It's more than a little ironic that the state motto for New Hampshire is:
"Live Free or Die"
Because it conflicts with a new motto I have just made up. Since we are nothing if not economical here at ACSH I figured that I could save time and energy coming up with new mottos for the CDC and DEA. But I only need one:
"Feel Free To Lie"
I've been writing all along (most recently Who Is Telling The Truth About Prescription Opioid Deaths? DEA? CDC? Neither?) about how the CDC and their flunkies from the Physicians Responsible for Opioid Prohibition (1) have been spinning their bogus statistics in order to tell us a story that isn't even remotely true: That prescription opioids are killing bazillions of Americans and the way to combat this is to crack down on prescribing these drugs.
My article above catches the DEA making up the same crap - 164 pages worth of it.
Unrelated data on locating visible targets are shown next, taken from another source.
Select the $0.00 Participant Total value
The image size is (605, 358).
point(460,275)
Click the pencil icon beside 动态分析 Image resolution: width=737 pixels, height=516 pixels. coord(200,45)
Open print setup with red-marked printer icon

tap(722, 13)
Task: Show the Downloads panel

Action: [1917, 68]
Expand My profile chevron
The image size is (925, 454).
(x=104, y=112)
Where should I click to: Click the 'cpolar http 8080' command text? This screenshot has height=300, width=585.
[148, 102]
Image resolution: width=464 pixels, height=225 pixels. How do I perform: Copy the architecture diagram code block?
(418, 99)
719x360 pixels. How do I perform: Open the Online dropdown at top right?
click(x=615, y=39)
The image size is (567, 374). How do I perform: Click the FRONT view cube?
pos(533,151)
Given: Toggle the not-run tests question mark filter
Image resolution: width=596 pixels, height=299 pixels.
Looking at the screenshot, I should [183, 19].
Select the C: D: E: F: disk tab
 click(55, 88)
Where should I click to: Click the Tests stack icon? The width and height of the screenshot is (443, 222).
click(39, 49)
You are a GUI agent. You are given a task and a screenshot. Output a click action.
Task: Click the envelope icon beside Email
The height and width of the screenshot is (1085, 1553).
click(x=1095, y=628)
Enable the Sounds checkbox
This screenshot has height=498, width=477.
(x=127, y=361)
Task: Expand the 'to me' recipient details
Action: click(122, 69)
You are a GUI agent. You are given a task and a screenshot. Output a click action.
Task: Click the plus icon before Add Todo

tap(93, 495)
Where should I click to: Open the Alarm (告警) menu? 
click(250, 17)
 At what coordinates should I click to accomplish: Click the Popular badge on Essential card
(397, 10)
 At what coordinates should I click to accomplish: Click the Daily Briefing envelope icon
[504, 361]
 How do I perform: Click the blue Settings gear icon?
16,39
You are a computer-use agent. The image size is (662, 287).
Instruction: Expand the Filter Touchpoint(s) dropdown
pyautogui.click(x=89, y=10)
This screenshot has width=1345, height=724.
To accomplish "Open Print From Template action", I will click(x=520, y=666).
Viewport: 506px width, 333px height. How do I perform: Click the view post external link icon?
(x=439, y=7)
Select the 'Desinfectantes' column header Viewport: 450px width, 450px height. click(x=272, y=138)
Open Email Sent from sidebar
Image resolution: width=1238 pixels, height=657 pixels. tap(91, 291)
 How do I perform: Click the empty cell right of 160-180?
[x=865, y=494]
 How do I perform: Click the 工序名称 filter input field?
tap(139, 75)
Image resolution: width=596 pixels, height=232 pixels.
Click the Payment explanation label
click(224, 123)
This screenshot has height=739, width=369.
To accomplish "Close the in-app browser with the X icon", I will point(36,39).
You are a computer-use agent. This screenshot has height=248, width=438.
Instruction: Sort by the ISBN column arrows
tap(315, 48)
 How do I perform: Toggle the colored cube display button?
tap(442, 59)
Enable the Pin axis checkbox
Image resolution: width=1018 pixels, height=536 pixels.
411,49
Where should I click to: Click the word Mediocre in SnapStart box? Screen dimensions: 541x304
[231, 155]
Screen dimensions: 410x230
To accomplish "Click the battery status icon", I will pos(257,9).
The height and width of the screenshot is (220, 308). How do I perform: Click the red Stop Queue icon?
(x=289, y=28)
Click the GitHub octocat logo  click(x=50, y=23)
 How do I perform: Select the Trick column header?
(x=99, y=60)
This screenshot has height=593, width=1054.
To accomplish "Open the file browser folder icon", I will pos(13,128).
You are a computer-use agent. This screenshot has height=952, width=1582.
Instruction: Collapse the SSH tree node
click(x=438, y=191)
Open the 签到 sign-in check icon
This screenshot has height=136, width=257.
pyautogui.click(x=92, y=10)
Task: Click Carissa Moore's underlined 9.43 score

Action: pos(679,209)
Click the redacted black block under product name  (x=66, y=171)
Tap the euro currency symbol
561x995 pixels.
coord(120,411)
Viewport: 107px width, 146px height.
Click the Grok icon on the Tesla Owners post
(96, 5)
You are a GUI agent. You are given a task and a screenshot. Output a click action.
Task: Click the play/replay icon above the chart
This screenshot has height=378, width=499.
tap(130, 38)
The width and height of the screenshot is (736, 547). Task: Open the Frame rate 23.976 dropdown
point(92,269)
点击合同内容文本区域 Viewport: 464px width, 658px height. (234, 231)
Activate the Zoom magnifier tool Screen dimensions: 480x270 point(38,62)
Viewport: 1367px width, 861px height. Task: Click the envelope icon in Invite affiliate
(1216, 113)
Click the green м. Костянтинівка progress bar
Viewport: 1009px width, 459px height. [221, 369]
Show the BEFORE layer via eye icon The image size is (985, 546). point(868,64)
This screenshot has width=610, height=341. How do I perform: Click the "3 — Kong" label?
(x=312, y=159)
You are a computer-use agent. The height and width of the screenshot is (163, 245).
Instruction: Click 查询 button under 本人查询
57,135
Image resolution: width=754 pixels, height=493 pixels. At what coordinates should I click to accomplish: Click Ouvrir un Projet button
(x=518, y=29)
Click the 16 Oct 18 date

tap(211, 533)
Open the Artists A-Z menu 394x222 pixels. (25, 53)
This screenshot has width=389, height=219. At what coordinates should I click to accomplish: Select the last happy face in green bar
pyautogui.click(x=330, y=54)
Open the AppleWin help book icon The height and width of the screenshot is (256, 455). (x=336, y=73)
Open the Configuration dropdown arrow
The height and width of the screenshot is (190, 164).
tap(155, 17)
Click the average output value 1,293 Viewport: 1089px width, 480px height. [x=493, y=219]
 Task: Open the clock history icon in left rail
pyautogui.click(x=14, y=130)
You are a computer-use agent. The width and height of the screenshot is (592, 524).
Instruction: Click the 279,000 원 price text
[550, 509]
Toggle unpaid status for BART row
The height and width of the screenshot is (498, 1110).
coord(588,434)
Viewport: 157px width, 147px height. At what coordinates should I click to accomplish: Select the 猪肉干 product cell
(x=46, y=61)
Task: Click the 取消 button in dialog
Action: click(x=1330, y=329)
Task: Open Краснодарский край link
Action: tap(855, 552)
Somehow, despite both common sense and plenty of evidence to the contrary, the agency fell into line with the CDC and reached a similar conclusion. The graphs in the article do a pretty good job of showing you why these conclusions are nonsense.
But not as good as this one:
Source: CDC "Synthetic Opioids" means illicit fentanyl and its analogs. (2)
Well, I'll be damned! Those numbers sure look strange. Why, if you happened to come across this graph without a calculator how could you possibly know that:
- Fentanyl was involved 83% of the overdose deaths in New Hampshire
- Heroin was in 8% of the overdose deaths in New Hampshire
- You can figure out the rest.
Of course, different states will have different patterns of abuse, but if 9% of OD deaths in one state came from opioid analgesic drugs like Vicodin and Percocet then it's a pretty good bet that most of the time you're going to see a pattern that is at least vaguely similar to that of New Hampshire, despite the fact that it has (by far) has the lowest percentage of opioid analgesic OD deaths in the country. You see this in the Northeast. The majority of OD deaths are not from pills.
- New Jersey - 30%
- Connecticut - 31%
- New Jersey - 30%
- New York - 27%
- Massachusetts - 19%
The next set of numbers is especially interesting. The Midwest is constantly described in the news as "being ravaged by the opioid crisis." This is true, but most of the ravaging isn't coming from prescription pills.
- Kentucky - 43%
- Ohio - 24%
- West Virginia - 46%
- Indiana - 37%
In 19 states the percentage of deaths from pills exceeds 50% of the total. Some examples:
- Maine - 51%
- South Carolina - 61%
- Alaska - 54%
- Arkansas - 78%
- California - 58%
- Georgia - 58%
What is more interesting, however, is the slope of the (green) line between 2010 and 2016 - the time when these pill deaths supposedly skyrocketed. Here's a close-up of New Hampshire. It is quite obvious that the number of deaths between 2010 and 2016 remained more or less constant.
New Hampshire opioid deaths 2010-2016. The green line represents prescription opioid analgesics. The black hatch line connects 2010 with 2016. It is quite level.
The same held true for other states with a low percentage of pill deaths. The black hatch line shows that pill deaths between 2010-2016 were fairly constant in these states.
But the same also held true for the states with a high percentage of pill deaths (South Carolina being the exception).
So, here's the obvious question:
So, where is the opioid epidemic?
Between 2010-2016, the years when everyone became hysterical about "heroin pills" there was just about no change in the number of deaths in states where pill death rates were low or where they were high. The answer is obvious. The "opioid epidemic" is due to heroin and fentanyl, not pills. As I've written before, we are not having an "opioid epidemic." We are having a fentanyl epidemic. It's been obvious all along. Yet, we keep hearing the same old garbage from our government and the press and the only "plan" our "leaders" have is to tighten up the pills.
"Controlled Prescription Drugs (CPDs) ... are still responsible for the most drug-involved overdose deaths and are the second most commonly abused substance in the United States."
DEA Report, November 8, 2018.
Maybe they're just high.
Or, in some cases, quite low.
(1) I may have gotten the name wrong. But those guys don't care much for accuracy, so big deal.
(2) For some reason, tramadol is classified a synthetic opioid but it has little in common with real opioids. (It has also been called a pseudo-opioid.) I don't think it should be called an opioid at all. It is far weaker and bears little structural resemblance to either the semi-synthetics (oxycodone, hydrocodone) or the fentanyls. So, it hits a few receptors. Big deal. So do other drugs that aren't opioids either.